Vegan activist Tash Peterson has faced accusations of hypocrisy on social media after footage showed her removing fishing equipment from a father and son at Bondi Beach, with critics pointing to previous incidents where she complained about people touching her protest materials.
Facebook users highlighted the apparent contradiction between Peterson taking the fisherman’s property whilst previously objecting when people attempted to grab her megaphone or placards during demonstrations. “So she can take off with someone’s fishing rod, but it’s assault when someone tries to take her loudspeaker?” one user wrote.
Another added: “Yet someone grabs your sign in public, and you ask them not to touch your property. The math ain’t mathing. Make it make sense.”

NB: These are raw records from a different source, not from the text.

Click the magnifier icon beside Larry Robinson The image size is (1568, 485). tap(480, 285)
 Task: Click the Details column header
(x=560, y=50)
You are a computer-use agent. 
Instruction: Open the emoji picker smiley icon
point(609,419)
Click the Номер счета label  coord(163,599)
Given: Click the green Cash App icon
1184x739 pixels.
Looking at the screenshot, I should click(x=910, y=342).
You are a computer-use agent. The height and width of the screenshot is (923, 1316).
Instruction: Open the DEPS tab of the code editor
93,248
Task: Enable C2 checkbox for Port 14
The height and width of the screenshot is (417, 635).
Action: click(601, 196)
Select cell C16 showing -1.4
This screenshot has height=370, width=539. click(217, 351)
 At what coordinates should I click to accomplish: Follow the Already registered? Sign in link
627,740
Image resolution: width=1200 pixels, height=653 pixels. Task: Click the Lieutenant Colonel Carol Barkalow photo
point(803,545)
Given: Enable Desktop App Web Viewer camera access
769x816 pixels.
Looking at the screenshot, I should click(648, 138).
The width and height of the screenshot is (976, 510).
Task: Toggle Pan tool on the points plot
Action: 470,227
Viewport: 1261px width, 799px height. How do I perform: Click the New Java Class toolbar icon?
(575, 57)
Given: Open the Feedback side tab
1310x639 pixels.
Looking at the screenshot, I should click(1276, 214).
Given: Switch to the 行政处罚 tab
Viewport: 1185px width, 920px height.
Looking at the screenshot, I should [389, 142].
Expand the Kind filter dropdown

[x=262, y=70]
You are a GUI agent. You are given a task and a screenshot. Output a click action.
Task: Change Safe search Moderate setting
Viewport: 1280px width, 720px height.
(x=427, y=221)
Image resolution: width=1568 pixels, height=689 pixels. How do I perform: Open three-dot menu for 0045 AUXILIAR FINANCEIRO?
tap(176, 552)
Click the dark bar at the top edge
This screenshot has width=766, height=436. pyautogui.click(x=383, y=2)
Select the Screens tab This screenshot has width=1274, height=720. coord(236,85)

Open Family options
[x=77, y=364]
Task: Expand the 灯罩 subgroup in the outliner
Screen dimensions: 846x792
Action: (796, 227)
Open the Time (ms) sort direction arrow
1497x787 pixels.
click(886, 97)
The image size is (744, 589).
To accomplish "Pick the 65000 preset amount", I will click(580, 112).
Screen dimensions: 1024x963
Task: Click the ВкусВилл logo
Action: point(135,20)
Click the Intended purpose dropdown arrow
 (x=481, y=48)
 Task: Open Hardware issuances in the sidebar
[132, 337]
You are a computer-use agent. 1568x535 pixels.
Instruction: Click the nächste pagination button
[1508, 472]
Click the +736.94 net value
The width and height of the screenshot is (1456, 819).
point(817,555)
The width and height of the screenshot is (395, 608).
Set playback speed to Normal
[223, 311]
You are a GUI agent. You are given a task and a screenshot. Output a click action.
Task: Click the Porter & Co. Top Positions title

The incident began when Peterson pulled a large fishing rod from a sand spike where it had been secured on the beach. Footage shared on social media shows the confused owner quickly grabbing the rod back while his son looked on as the activist stated: “Animals deserve to live, fish feel pain, and they want to live.”
Initially, the fisherman avoided confrontation and walked away, but Peterson continued addressing him about fishing in front of his son. “Your child is compassionate. He was clearly distressed by what just happened. Your child has a heart, stop teaching him to abuse and murder animals,” she stated.
Peterson then pulled a second fishing rod from the sand, prompting the man to grab it back and tell her to leave him alone. “Imagine what it feels like to have a hook in your mouth and suffocate to death. Put these away now. This should be illegal. Put them away now. Destroy this torture equipment,” she continued.
The activist defended her actions by drawing comparisons to other forms of intervention. “If someone stepped in to stop a person shooting dogs, would the outrage be about the intervention, or about the dogs being killed,” she stated.
Despite widespread criticism, some Australians praised Peterson’s actions. “You’re just amazing. It’s so hard to operate in a world where you care so deeply while nobody else gives a s***,” one supporter wrote.

A second supporter stated: “As a vegan of seven years I can tell you now, life for us is not easy. Yet we’re the ones getting beaten up for doing the right thing. Seriously, folks, there’s something very wrong with the great majority of people out there. They’re sleepwalking.”
Another supporter added: “Fishing for fun is weird.”
Peterson has frequently made headlines for confrontational animal rights demonstrations, including a 2023 protest inside a KFC restaurant where she poured red paint on the floor and claimed the chain and non-vegan customers had “blood on their hands.”
The online criticism focused primarily on what users characterized as inconsistency between Peterson’s willingness to touch others’ property whilst objecting when people do the same to her protest equipment. “What gives you the right to touch their property?” one Facebook user wrote.
The incident has reignited debates about appropriate protest tactics and the boundaries of activism, with Peterson’s supporters arguing intervention to prevent perceived animal harm justifies property interference whilst critics maintain she should apply the same standards she expects during her own demonstrations. The footage continues circulating on social media as the debate over her methods persists.